I guess I knew this, but it still seems strange to me. Next up for mediation: how classroom dynamics are changed by putting everyone in a circle. Sounds exciting, right?

As a brief note, the soup I made was quite okay. It was even quite possibly good. Thank you for your interest in my culinary (lack of) skill. Also, Bobby is better. I think he got better, ps, by infecting me with his cold.

Thursday, January 7, 2010

Trying to make a soup

School begins on Monday. Well, it technically begins this Saturday, but happily I am teaching no Saturday classes. As such, today is my last weekday off. Bobby is working, and I am home alone, trying to make a soup.

I say trying to make a soup instead of just making a soup because I am not a good cook, for one, and for reason the second, I've been having issues with said soup. The first, and most pernicious, issue I've been having is that I don't know how to cook. Okay, so I looked up recipes online. The difficulty with this is that I did not find one that I liked, I found several, so this leads me to issue number two I'm having, which is that I'm combining several different recipes, oh! And the third? I'm using different amounts of ingredients than any of the recipes call for. Plus I added too much cayenne.

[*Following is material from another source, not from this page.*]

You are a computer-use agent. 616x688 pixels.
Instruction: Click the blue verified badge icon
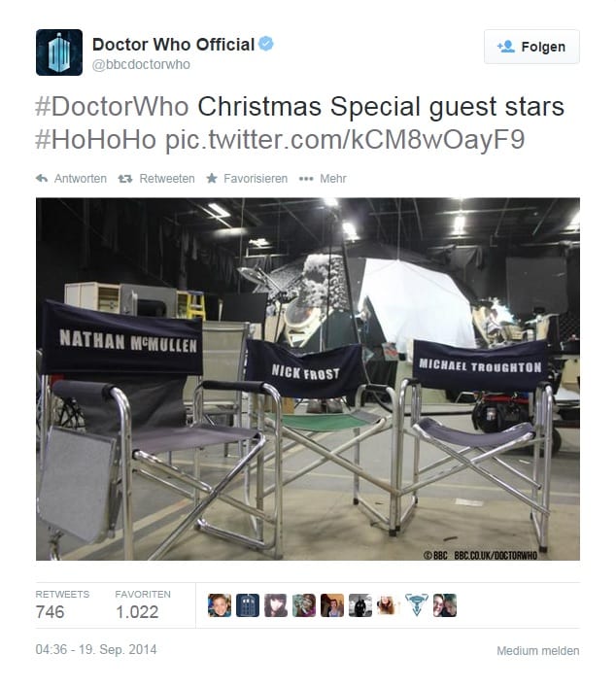(x=266, y=44)

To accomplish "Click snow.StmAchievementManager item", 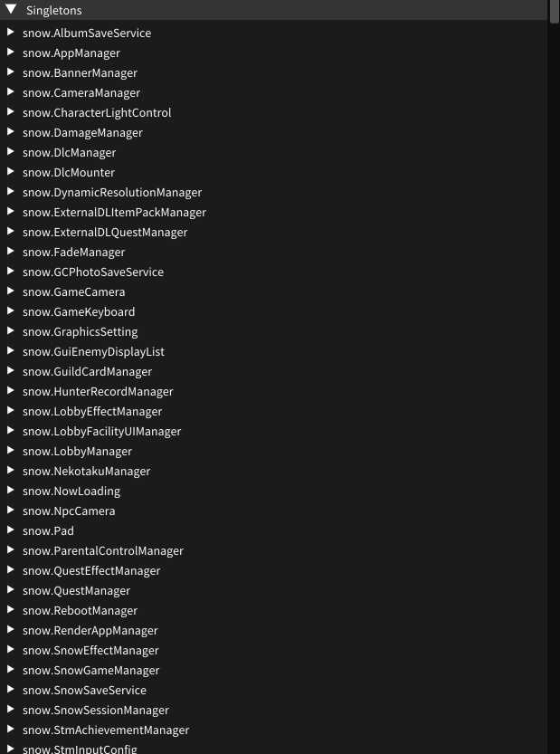I will click(106, 730).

Okay. So, now you see my struggle with the soup? It's been interesting. It smells good, and I think it's possible that it tastes good, but I'm not sure. I've tasted it too many times to be able to tell.

I need to make this soup because Bobby is sick. I also want to make the soup to prove to Bobby that I can make the soup (there has lately been some questioning of my soup making abilities). Another reason I'm making the soup (today is a day of lists of reasons, apparently) is that it's my last real day off, like I said, and making soup is so opposite teaching that it seemed appropriate. It is also something that I would not have even been able to conceive of doing ten years ago.

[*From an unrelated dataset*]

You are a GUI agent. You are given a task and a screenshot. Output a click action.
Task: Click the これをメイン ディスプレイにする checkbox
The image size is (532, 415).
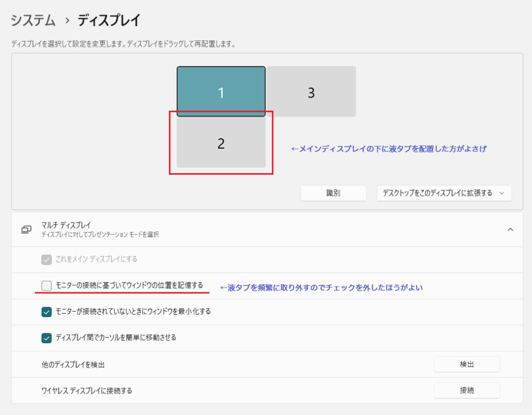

Ah, yes, here we come to the drive of this blog for today. It's tiny, pulsing heart, if you will. Never, ever did I expect to be where I am today ten years ago. To be completely frank, I was an entirely different person then. And I think (this is actually something I've thought about a lot, so it's probably more true than you might believe) that if I had been going for my life right now as a goal ten years ago, I would have failed and failed and failed.

What I mean is, if I had had this career and life in mind, I would not have been able to achieve it. Ten years ago I would have totally messed up my chances for it, somehow; this is the kind of girl I was. I'm happy to say that I have morphed or changed or perhaps transformed into someone who isn't constantly shooting herself in her own feet, tripping over her own idealism, and generally working on failing at life. That sounds harsh, maybe, but I think a lot of people go through that phase.

In fact, I see it in my kids all the time. Really smart young people who seem to do everything in their power to fail. I've even talked to them about it before. But then, I think when someone is at that place in life, there is really no talking them out of it. They have to want to change.

So, for what it's worth, my soup (whether it actually tastes good or not, I'm just working on actually getting the soup finished here) is evidence of my own butterflyness or however you would rather imagine this whole transformational thing that happens to people, and which has happily happened to me.